The wit and wisdom of 'Da'


When we grow up and leave home we take a load of emotional baggage with us. Da, a charming, funny comedy-drama by the Irish dramatist Hugh Leonard, shows us the attempts of a man to deal with this baggage - especially the part of it created by his infuriating stepfather.

As the play opens, Da has just died at a great age, and Charlie, now a successful playwright in London, has flown back to Dublin to do the necessary things.

Memories flood in on him as he looks around the house in which he grew up. He begins to relive scenes from his childhood and young manhood, sometimes taking part in them, sometimes looking on from the outside. He sees his dead father and his younger self (a separate character called "Charlie then") and they have conversations - more accurately, arguments - about what they've lived through together.

The boy Charlie cannot wait to get away from his foster parents. Gifted with literary taste and talent, he finds himself in permanent conflict with their narrow outlook, and their emotional problems take a toll on him.

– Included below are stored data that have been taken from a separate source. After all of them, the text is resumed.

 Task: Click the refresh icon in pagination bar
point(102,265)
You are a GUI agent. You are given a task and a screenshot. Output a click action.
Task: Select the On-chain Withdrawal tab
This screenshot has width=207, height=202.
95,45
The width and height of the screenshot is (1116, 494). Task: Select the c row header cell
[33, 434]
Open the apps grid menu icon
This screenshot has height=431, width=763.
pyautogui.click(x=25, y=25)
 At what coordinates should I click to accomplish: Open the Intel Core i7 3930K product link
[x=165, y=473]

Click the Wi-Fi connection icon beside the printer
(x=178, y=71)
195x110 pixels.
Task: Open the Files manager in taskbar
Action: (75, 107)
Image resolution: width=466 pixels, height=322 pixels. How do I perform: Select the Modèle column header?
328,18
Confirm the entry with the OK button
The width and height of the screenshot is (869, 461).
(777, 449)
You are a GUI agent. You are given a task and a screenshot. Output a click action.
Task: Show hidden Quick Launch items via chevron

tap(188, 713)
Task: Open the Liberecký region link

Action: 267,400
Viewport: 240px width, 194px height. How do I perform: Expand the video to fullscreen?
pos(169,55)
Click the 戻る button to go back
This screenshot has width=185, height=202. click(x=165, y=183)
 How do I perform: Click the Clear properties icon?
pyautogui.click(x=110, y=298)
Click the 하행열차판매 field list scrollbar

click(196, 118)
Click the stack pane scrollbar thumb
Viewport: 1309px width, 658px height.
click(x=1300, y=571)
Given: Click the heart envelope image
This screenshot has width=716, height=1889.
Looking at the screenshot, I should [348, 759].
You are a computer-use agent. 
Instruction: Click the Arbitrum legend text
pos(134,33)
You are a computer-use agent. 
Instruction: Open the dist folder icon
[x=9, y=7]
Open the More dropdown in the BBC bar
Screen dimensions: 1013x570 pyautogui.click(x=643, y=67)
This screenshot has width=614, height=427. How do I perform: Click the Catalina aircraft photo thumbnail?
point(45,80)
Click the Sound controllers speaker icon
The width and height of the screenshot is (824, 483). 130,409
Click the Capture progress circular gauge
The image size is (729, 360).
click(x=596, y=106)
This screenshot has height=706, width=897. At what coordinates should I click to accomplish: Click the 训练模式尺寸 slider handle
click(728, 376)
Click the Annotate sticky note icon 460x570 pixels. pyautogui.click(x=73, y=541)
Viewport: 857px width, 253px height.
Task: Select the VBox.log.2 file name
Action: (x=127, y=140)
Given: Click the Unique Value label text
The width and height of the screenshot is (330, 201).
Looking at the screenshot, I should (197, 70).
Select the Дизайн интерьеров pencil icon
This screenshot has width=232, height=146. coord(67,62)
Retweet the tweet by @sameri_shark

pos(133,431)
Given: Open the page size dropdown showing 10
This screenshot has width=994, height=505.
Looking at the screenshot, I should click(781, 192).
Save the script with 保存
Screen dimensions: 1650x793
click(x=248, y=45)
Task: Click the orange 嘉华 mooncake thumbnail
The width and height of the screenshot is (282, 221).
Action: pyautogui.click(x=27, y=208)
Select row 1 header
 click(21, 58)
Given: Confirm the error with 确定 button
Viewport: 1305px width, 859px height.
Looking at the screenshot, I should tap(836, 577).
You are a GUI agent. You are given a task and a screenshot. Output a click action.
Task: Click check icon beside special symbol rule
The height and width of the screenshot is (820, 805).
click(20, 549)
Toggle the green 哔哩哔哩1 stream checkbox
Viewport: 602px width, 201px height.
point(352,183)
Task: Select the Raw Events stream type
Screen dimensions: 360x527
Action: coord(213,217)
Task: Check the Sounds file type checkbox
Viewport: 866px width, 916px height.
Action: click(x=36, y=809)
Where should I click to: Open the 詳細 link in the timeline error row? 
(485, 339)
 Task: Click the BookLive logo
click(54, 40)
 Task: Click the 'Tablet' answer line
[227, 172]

Da, subservient and lacking in ambition, has spent his life as a gardener for a well-to-do family. His childlike, quicksilver temperament exasperates his son, but, ironically, he is the only character in the play who knows happiness.

Mag, Charlie's stepmother, is volatile and unable to show affection. She married Da under pressure from her parents, but she has never forgotten the man she really loved. Her bitterness at Da and his jealousy of her lost love eventually cause an eruption. The conclusion is foregone: After reviewing his years of unhappiness and frustration, Charlie has to accept the fact that we cannot escape our past.

As "Charlie now," Dwight Tolar, on stage every minute, delivers a strong portrait of a man who has grown to maturity at considerable emotional cost. In the title role, Leo Erickson successfully indicates the charm that is Da's saving grace. Rena Cherry Brown (Mother) and Jonas Grey ("Charlie then") bring the rest of the family to vivid life. Lance Lewman ably supports them as Oliver, Charlie's boyhood friend.

Drumm, an imperious bureaucrat who gives Charlie his first job, is played by Bill Largess with fitting stiffness and cynical wisdom. Drumm is not a likable man, but the dialogue makes it clear that he is human underneath. This we are not shown.

Da's employer, Mrs. Prynne, a member of what in Ireland used to be called the Ascendancy, is played by Robin Ervin with the right degree of smooth condescension. Elizabeth McNamara portrays Mary Tate, a neighborhood girl with a bad reputation.

Leonard has a gift for colorful, even poetic language. Under the guidance of dialect/vocal coach BettyAnn Leeseberg-Lange, the actors attempt the dialect and the musical lilt of Irish speech with various degrees of success. Often they have to raise their voices in family squabbles, and between the dialect and the shouting too many words get lost.

A carefully detailed set by Lou Stancari puts the action in an appropriately depressing setting. Jonathon Blandin's lighting does a subtle job of helping the audience distinguish the now from the then and the living from the dead.

The script posed a problem for props designer Robert Marietta: One of Da's household treasures is a glass artifact supposedly composed of 30 pairs of spectacles that had melted and fused together during the San Francisco earthquake-fire of 1906. Somehow Marietta came up with it.

In a show that jumps around in three decades - the 1930s, 1940s and 1950s - the costumes by Rosemary Pardee are successful in evoking a bygone period. Sound designer Brian Keating provides recorded guitar music, unobtrusive and emotionally neutral, to serve as transitions.

Da is a lovely play, full of wit, charm, wisdom and keen observation of life - family life in particular. Kasi Campbell's sensitive direction brings out all its virtues.

Rep Stage at Howard Community College, 10901 Little Patuxent Parkway, Columbia, presents "Da" through Oct. 7. Show times are at 7 p.m. Thursdays, 8 p.m. Fridays, 2:30 p.m. and 8 p.m. Saturdays and 2:30 p.m. and 7:30 p.m. Sundays. Information and reservations: 410-772-4900.